- Task requirements -
a) Return the part of the CDC setup guide from "In this blog, I" to "in this guide.", word for word.
b) Using the CDC setup guide, decide whether each statement agrees with it: (i) new Google Cloud users receive a free $300 credit; (ii) the environment should be set to 'Production'; (iii) MySQL should be chosen as the database engine. For each, answer yes or no and quote the deciding words.

- Passage given -
___
How to Set up CDC with Kafka, Debezium and Postgres ?

In this blog, I will guide you through the process of setting up Change Data Capture (CDC) with Kafka and Postgres on Google Cloud. CDC allows you to capture real-time data changes from your Postgres database and stream them to Kafka topics for further processing. By following these step-by-step instructions, you’ll have a fully functional CDC system up and running in no time.

Streaming data going to Kafka Topic

To complement this written guide, we have also created a detailed YouTube video where you can follow along with the instructions visually. Make sure to check it out here.

Additionally, we have provided a comprehensive Readme file that includes all the necessary code snippets, configurations, and resources mentioned in this tutorial. You can find the Readme file here. It serves as a handy reference for implementing the steps outlined in this guide.
Happy Reading !!

Step 1:
Database Setup on Google Cloud:
To begin, sign up for Google Cloud, which offers a free $300 credit for new users. Follow these steps to set up your Postgres database:

1. Search for ‘Postgres’ in the Google Cloud search bar and select ‘SQL.’
2. If you don’t have an existing instance, click on ‘Create Instance’ and choose ‘PostgreSQL’ as the database engine.
3. Provide a unique instance ID and set a password for your database.
4. Select the environment as ‘Development’ and keep the default region and zone settings.
___
- Information shown -

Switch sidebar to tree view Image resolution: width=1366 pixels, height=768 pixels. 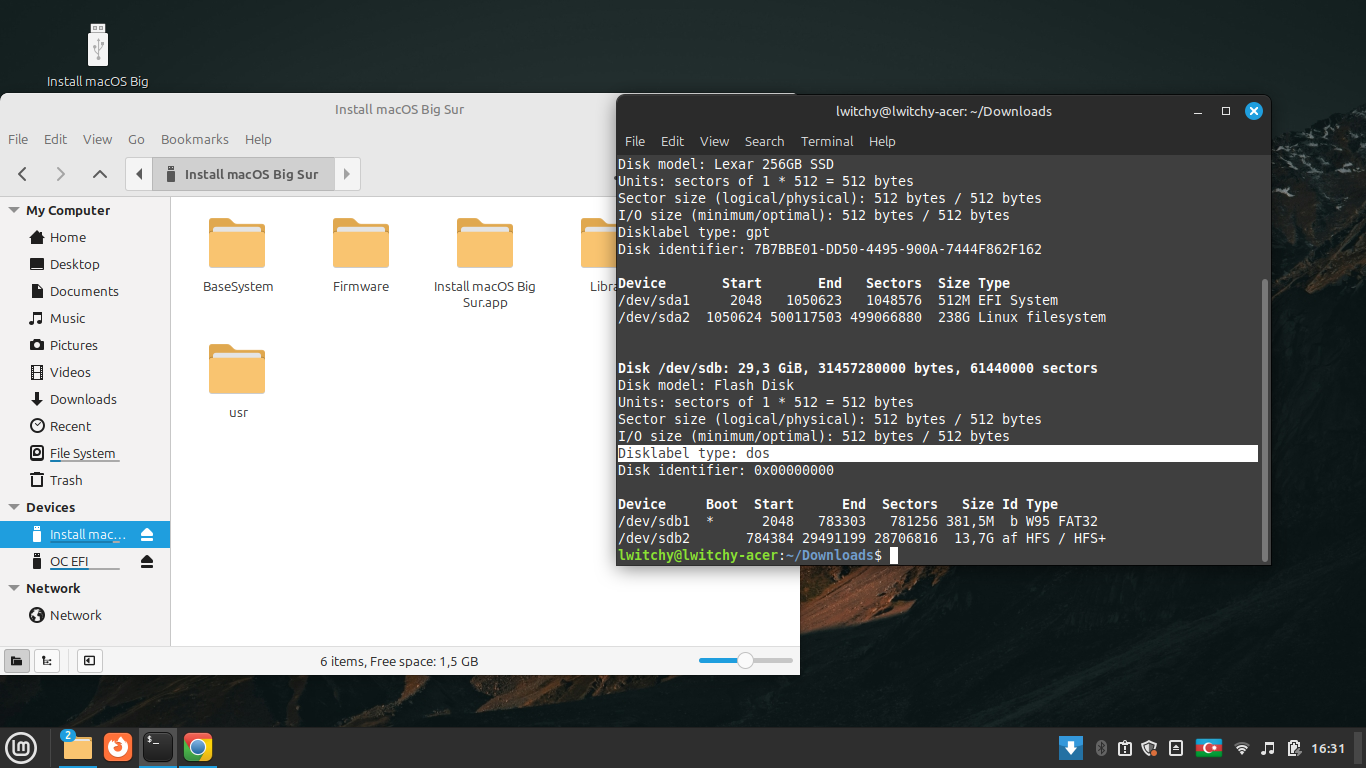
___
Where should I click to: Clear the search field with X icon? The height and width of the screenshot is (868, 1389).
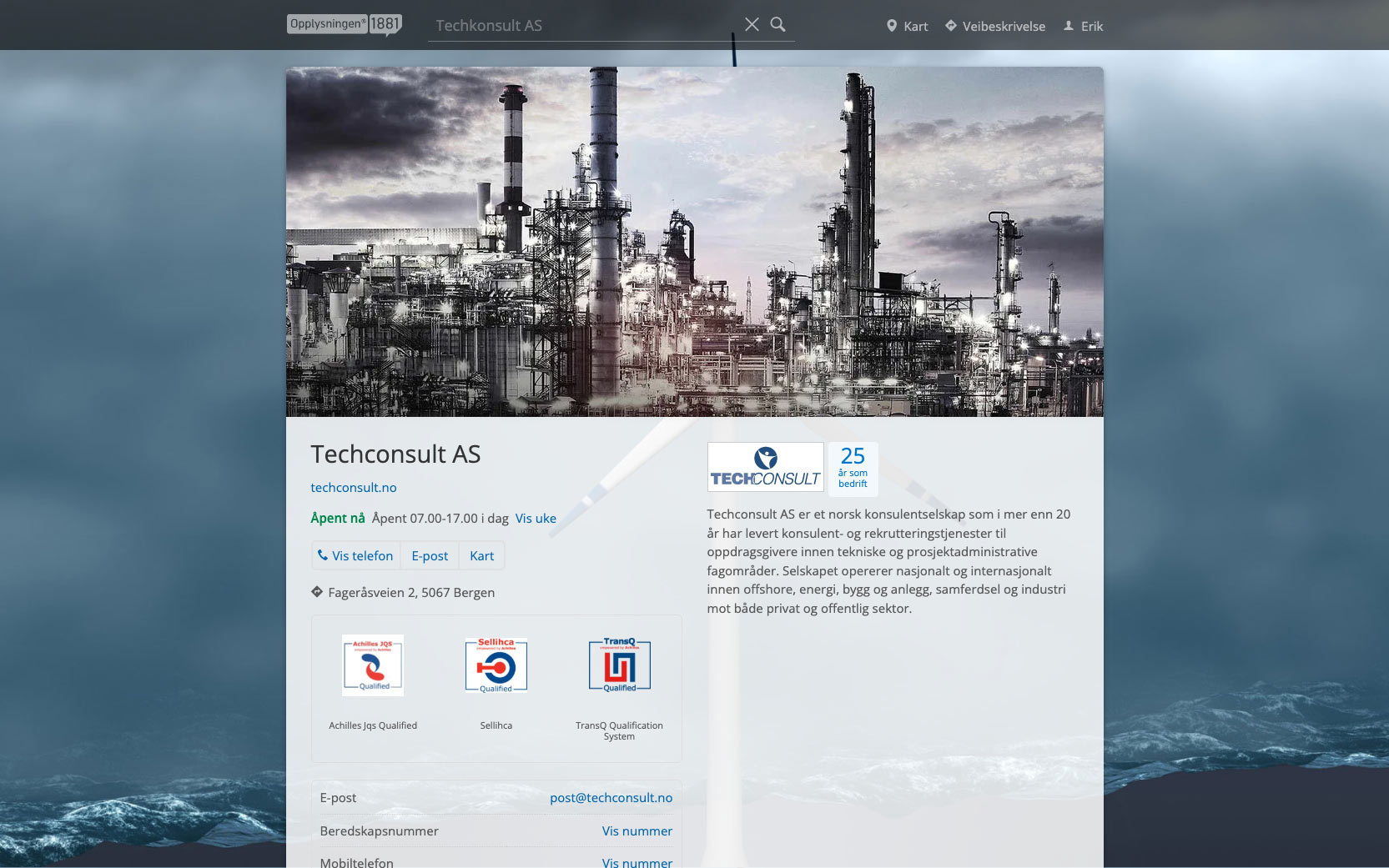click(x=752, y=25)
___
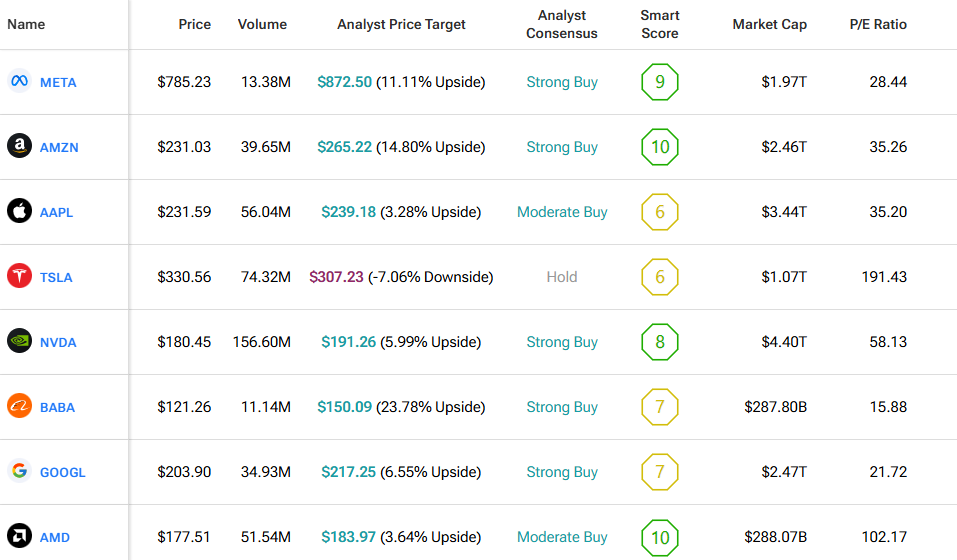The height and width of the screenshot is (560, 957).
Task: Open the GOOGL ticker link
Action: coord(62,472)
___
- Answers below -
a)
In this blog, I will guide you through the process of setting up Change Data Capture (CDC) with Kafka and Postgres on Google Cloud. CDC allows you to capture real-time data changes from your Postgres database and stream them to Kafka topics for further processing. By following these step-by-step instructions, you’ll have a fully functional CDC system up and running in no time.

Streaming data going to Kafka Topic

To complement this written guide, we have also created a detailed YouTube video where you can follow along with the instructions visually. Make sure to check it out here.

Additionally, we have provided a comprehensive Readme file that includes all the necessary code snippets, configurations, and resources mentioned in this tutorial. You can find the Readme file here. It serves as a handy reference for implementing the steps outlined in this guide.

b)
(i) Yes: "which offers a free $300 credit for new users"
(ii) No: "Select the environment as ‘Development’"
(iii) No: "choose ‘PostgreSQL’ as the database engine"